Your goal →
Leave out all pictures while you copy the lines exactly from the one with "The image size" through the last line of the listing.

Provided data START

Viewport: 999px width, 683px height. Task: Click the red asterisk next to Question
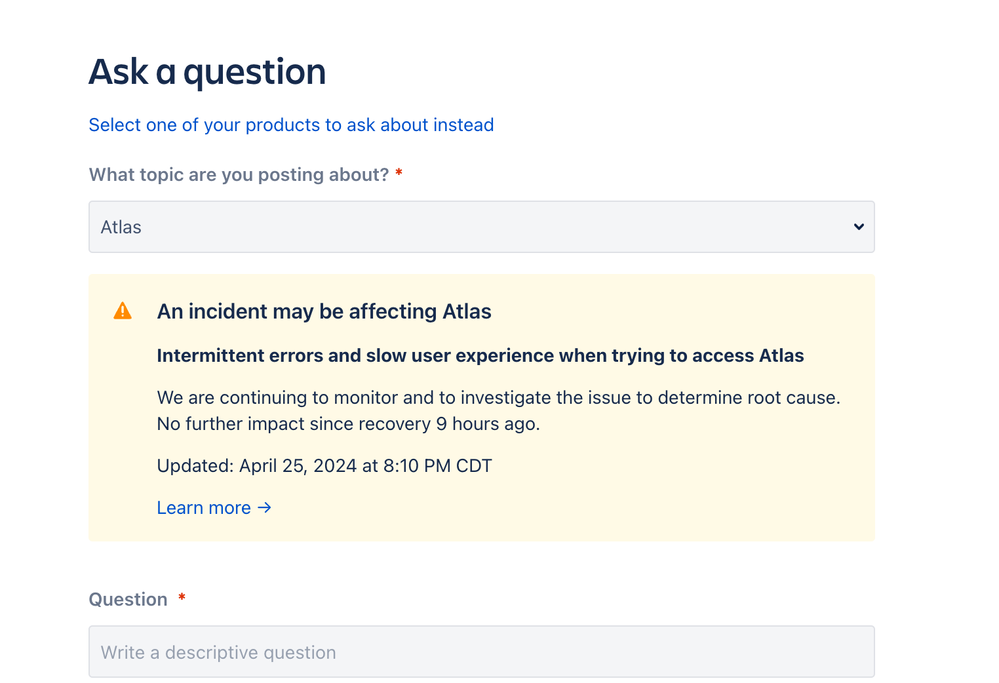tap(181, 598)
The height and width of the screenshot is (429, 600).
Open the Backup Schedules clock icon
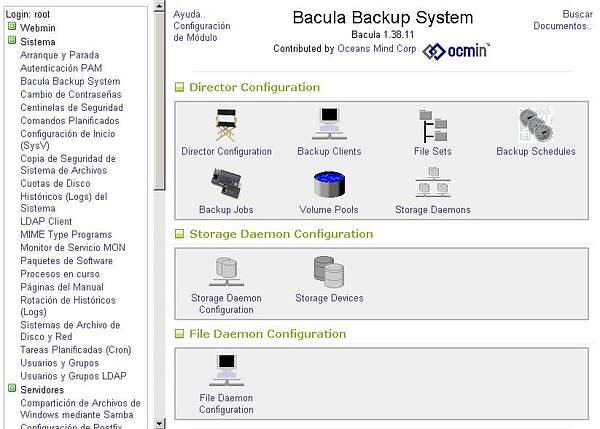point(536,127)
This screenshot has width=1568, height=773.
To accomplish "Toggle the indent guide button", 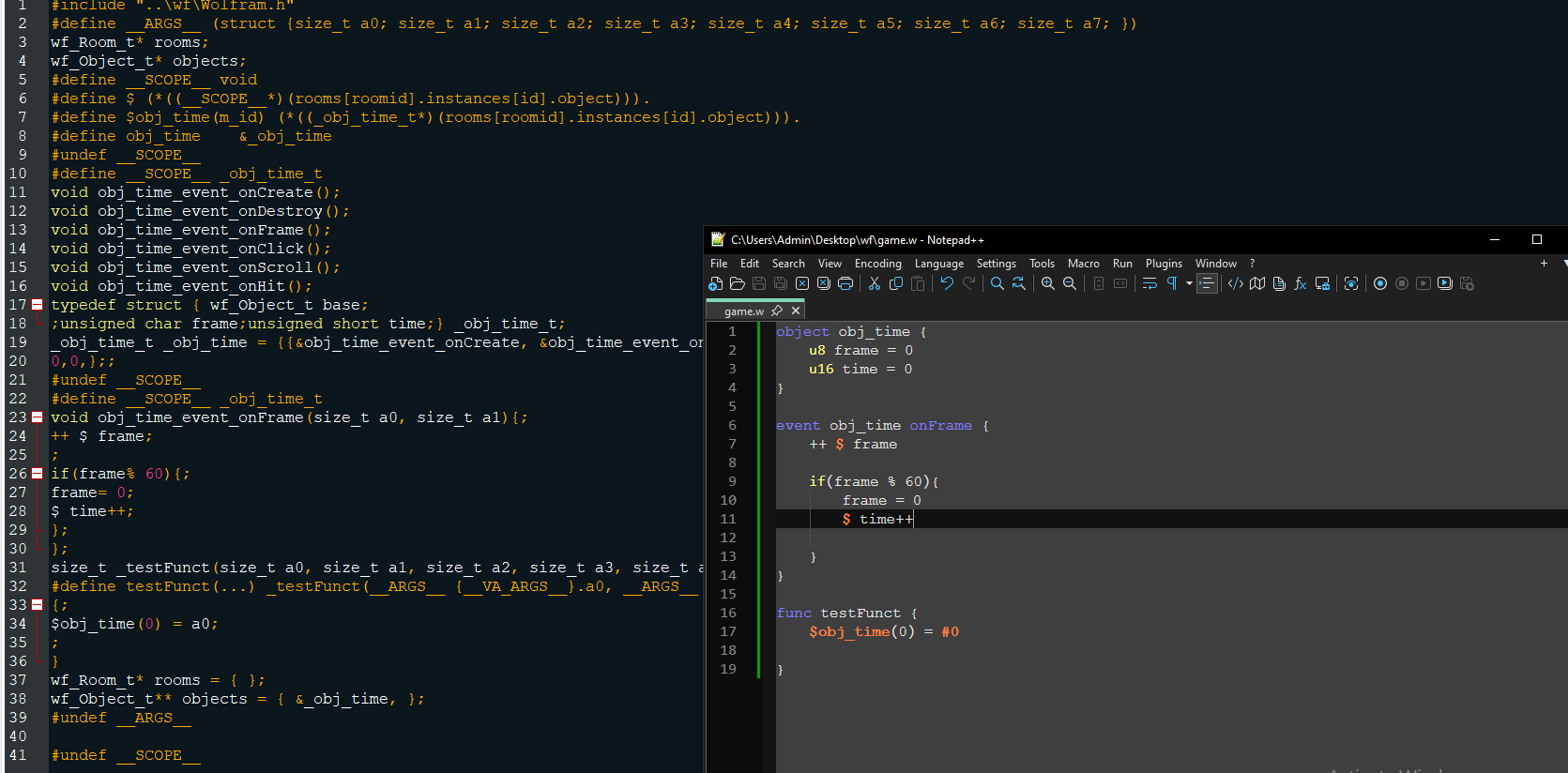I will (1207, 283).
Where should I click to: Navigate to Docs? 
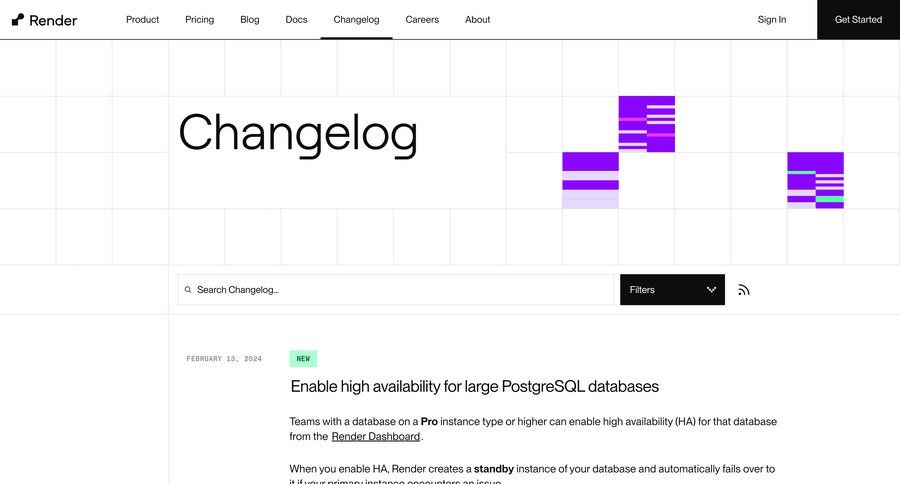point(296,19)
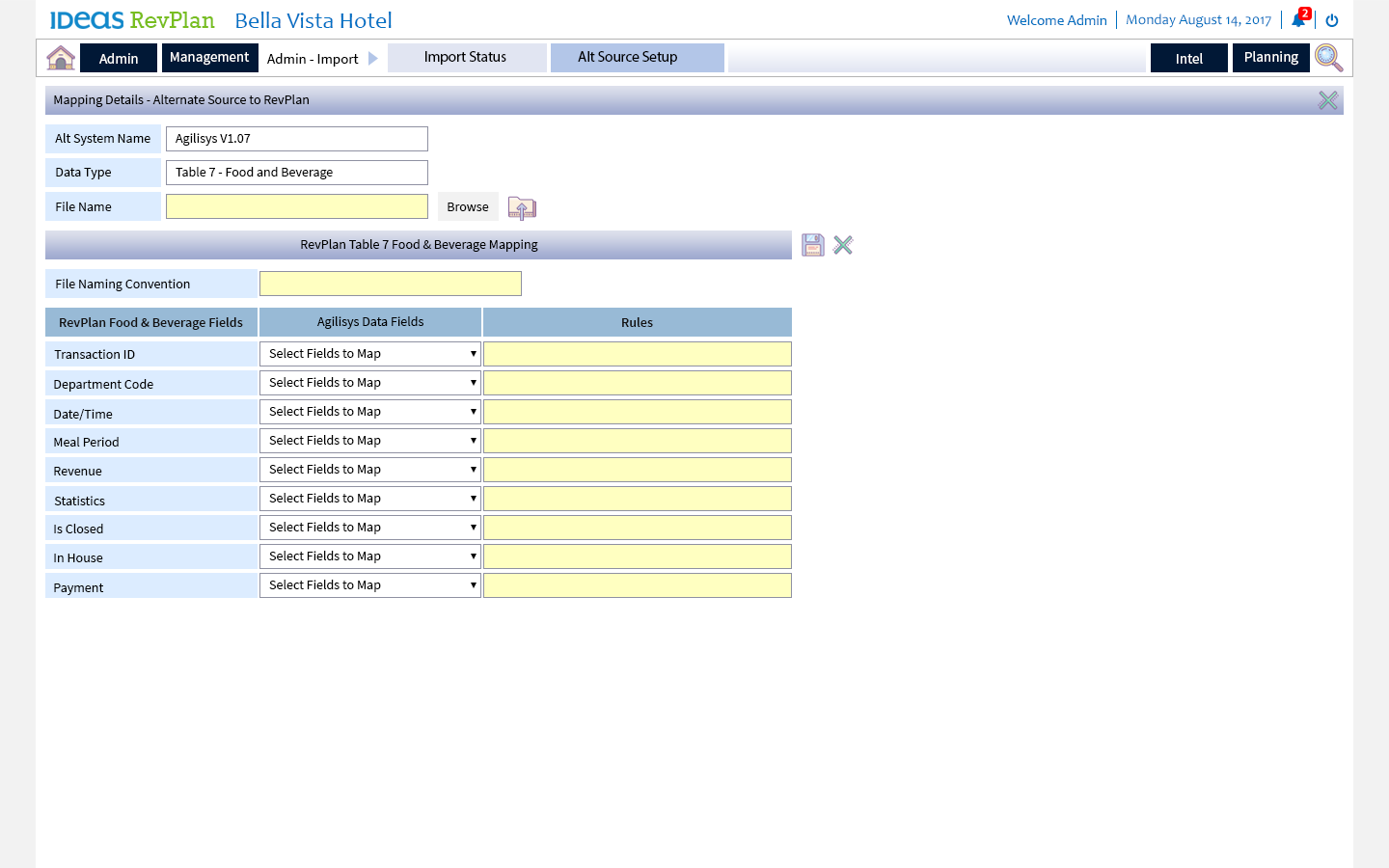Screen dimensions: 1389x868
Task: Click the upload file icon beside Browse
Action: (522, 207)
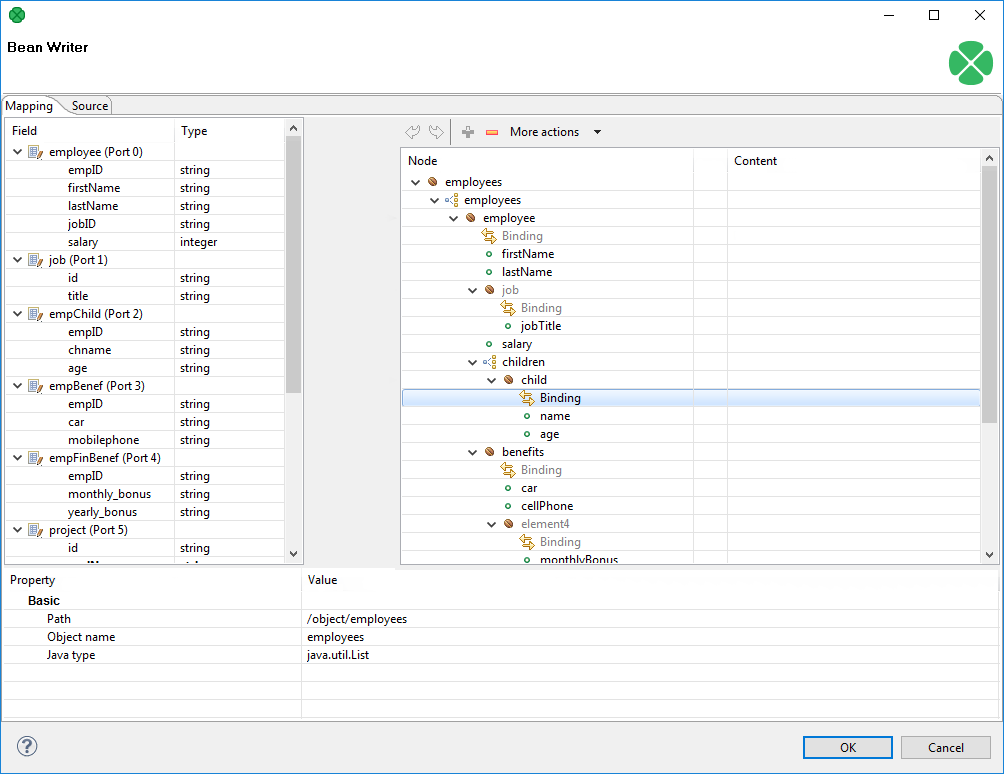
Task: Click the Binding arrows icon under child
Action: pos(525,397)
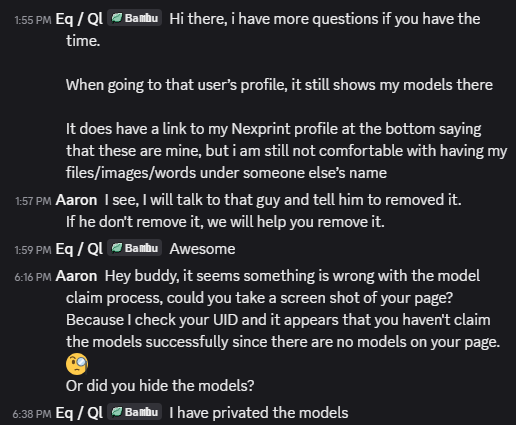516x425 pixels.
Task: Select the "I have privated the models" message
Action: tap(259, 413)
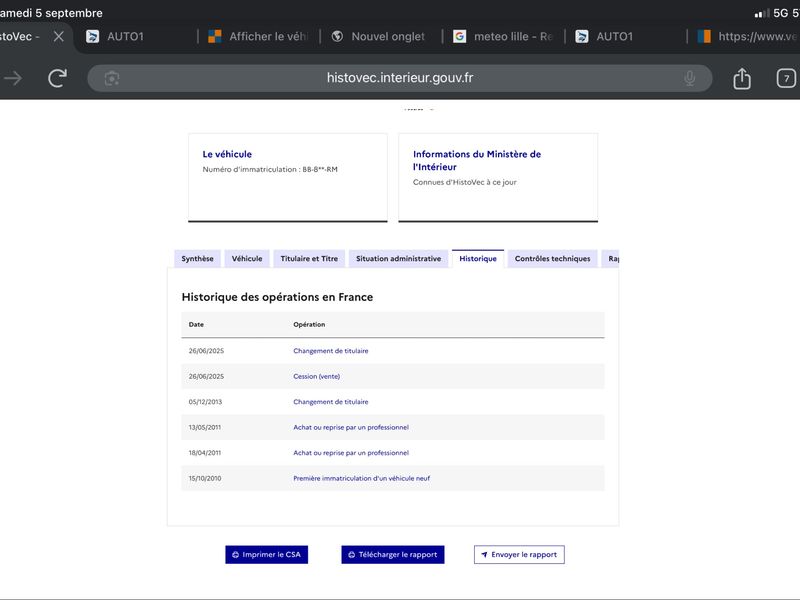Reload the page with refresh icon
The width and height of the screenshot is (800, 600).
(57, 78)
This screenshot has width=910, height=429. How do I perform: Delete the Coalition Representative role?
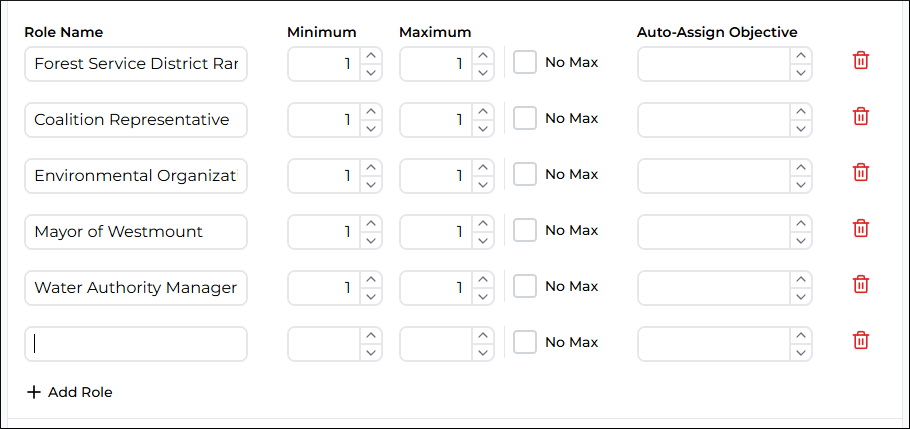[x=860, y=117]
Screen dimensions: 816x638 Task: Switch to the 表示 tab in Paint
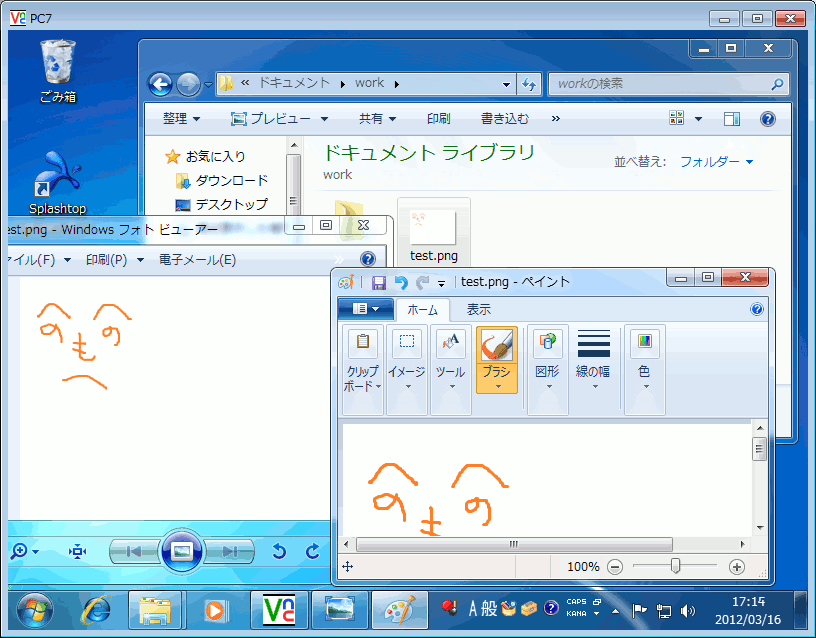(x=477, y=309)
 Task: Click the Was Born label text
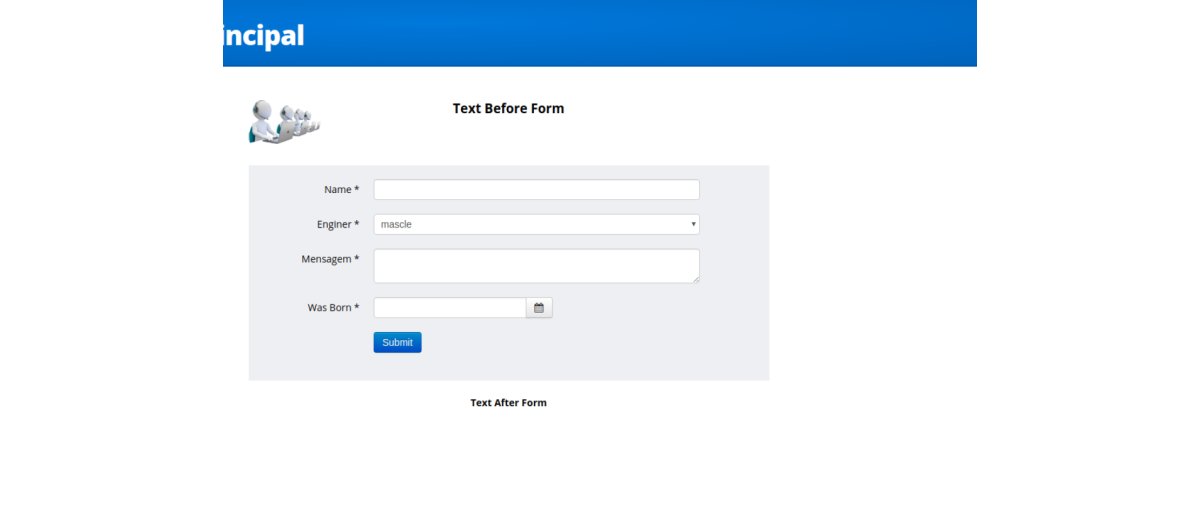(x=329, y=308)
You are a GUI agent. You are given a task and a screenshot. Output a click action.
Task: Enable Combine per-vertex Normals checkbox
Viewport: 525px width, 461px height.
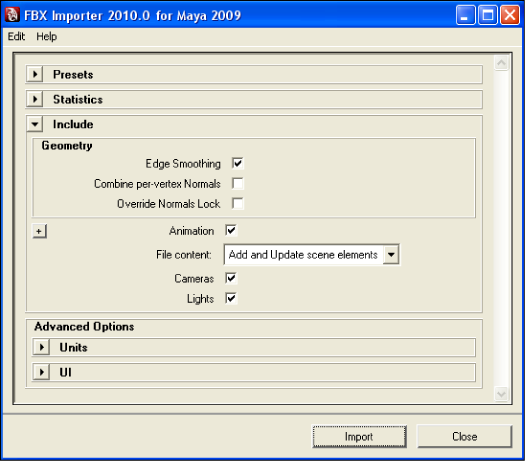(238, 183)
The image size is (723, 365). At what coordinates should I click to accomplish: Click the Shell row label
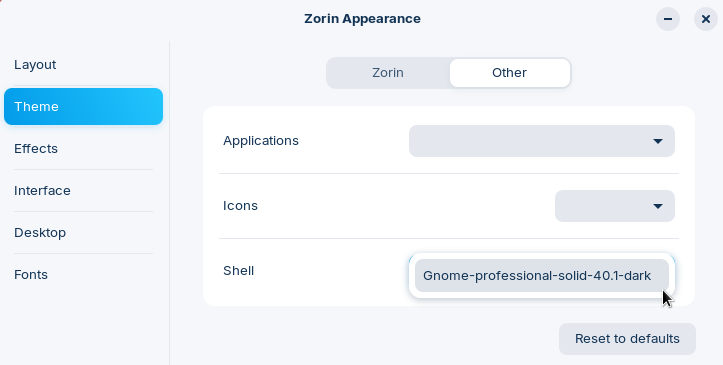tap(238, 271)
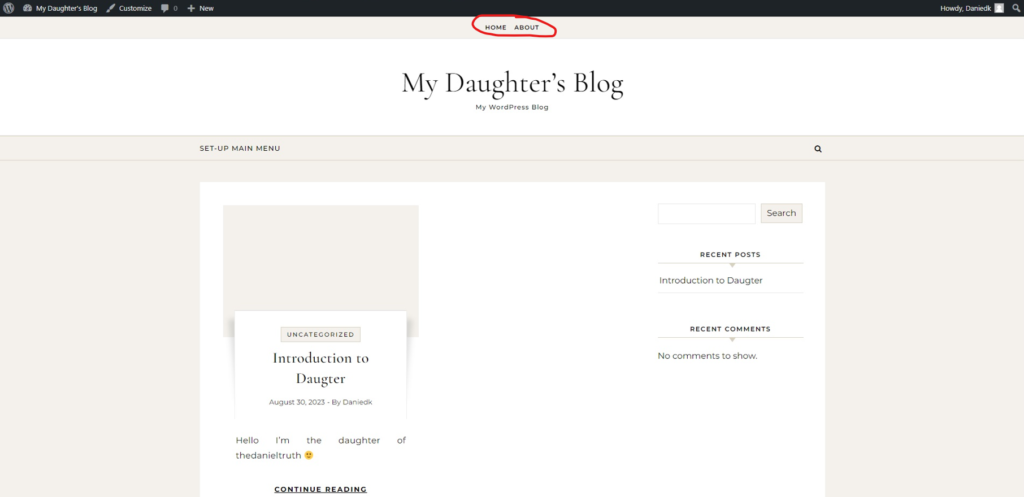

Provided data END

Result of this task →
The image size is (723, 365). At what coordinates should I click to accomplish: Click the Shell row label
tap(238, 271)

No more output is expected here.